I don't think I've ever left anything in a taxi. But then I've not caught many taxis. Pubs, that's a different matter. I've caught several pubs. Many scarves I've left in pubs. And my light meter. I left my light meter in the Cask & Cutler. I got it back, of course. I imagine the barman having spent the month going around the place in a red tunic, flipping out my light meter towards the cat now and again, and occasionally asking his chest to beam him up.

The vegetable song is an under-explored genre. Though you seem to have done more than your share for under-explored genres.

I used to have a '70s Sheffield Wednesday scarf bearing the legend "We All Agree Charlton's Promoted Owls Are Magic". I lost it in a crowd at a school-boy international at Wembley in 1990. I was profoundly upset. Other things I have lost include earrings, cassettes, pens and a sense of direction.
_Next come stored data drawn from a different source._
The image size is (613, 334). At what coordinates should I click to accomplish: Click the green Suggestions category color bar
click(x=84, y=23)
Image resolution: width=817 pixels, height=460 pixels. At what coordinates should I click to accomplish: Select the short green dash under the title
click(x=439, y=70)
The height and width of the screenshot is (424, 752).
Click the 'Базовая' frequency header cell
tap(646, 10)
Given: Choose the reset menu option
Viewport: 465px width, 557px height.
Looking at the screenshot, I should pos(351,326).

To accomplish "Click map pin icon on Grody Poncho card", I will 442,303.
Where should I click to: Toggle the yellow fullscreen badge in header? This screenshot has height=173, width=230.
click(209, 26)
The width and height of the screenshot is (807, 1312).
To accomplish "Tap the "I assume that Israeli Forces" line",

Funny you should mentioned the genre of vegetable songs. When I was first in university I was in a rather ecletic band called Midge & The New Nairobi Trio, which performed in a few locals bars and coffeehouses and even appeared on the radio. This quintet grew out of a duo, i.e. me on vocals/guitar/mandolin/kazoo and my friend Phred on vocals/kazoo. We were joined by my boyfriend Gary on guitar/mandolin/vocals, his housemate John on clarinet, and his other housemate Dan on rhythm stick. Our repertoire included songs by the Bonzo Dog Doodah Band, Bob Wills and his Texas Playboys, Van Dyke Parks, Leon Redbone, and a lot of one-hit novelties along with a few Tin Pan Alley classics. And two of our songs were "Rutabaga Boogie" and "The Eggplant That Ate Chicago", which I suppose, if performed in this country, might have to become "Swede Boogie" and "The Aubergine That Ate Birmingham". So there definitely is a vegetable song genre.

But now that I think of it, I don't believe I've ever heard a song about tofu. (I did design a tofu t-shirt, though -- I mean a regular t-shirt with a tofu design on it.)

I've also lost many earrings, almost always one of a pair. And pens and keys and glasses. I even lost my car once, in a vast monotonous carpark (but I finally found it). I have occasionally lost my sense of direction, and several times I've lost my way home, and I've even lost my dignity one or twice. I rarely lose my sense of humour but I occasionally lose my lunch.

Is there a Lost Items department for storms? Here is a song about Tofu:

Cos of you,
I'm clogging up
The downstairs loo.
Because of this
I have now sworn
To drop tofu
And go with Quorn.

It's mostly instrumental. I like your tofu song! I think you should record it. This could start whole new genre of meat substitute songs.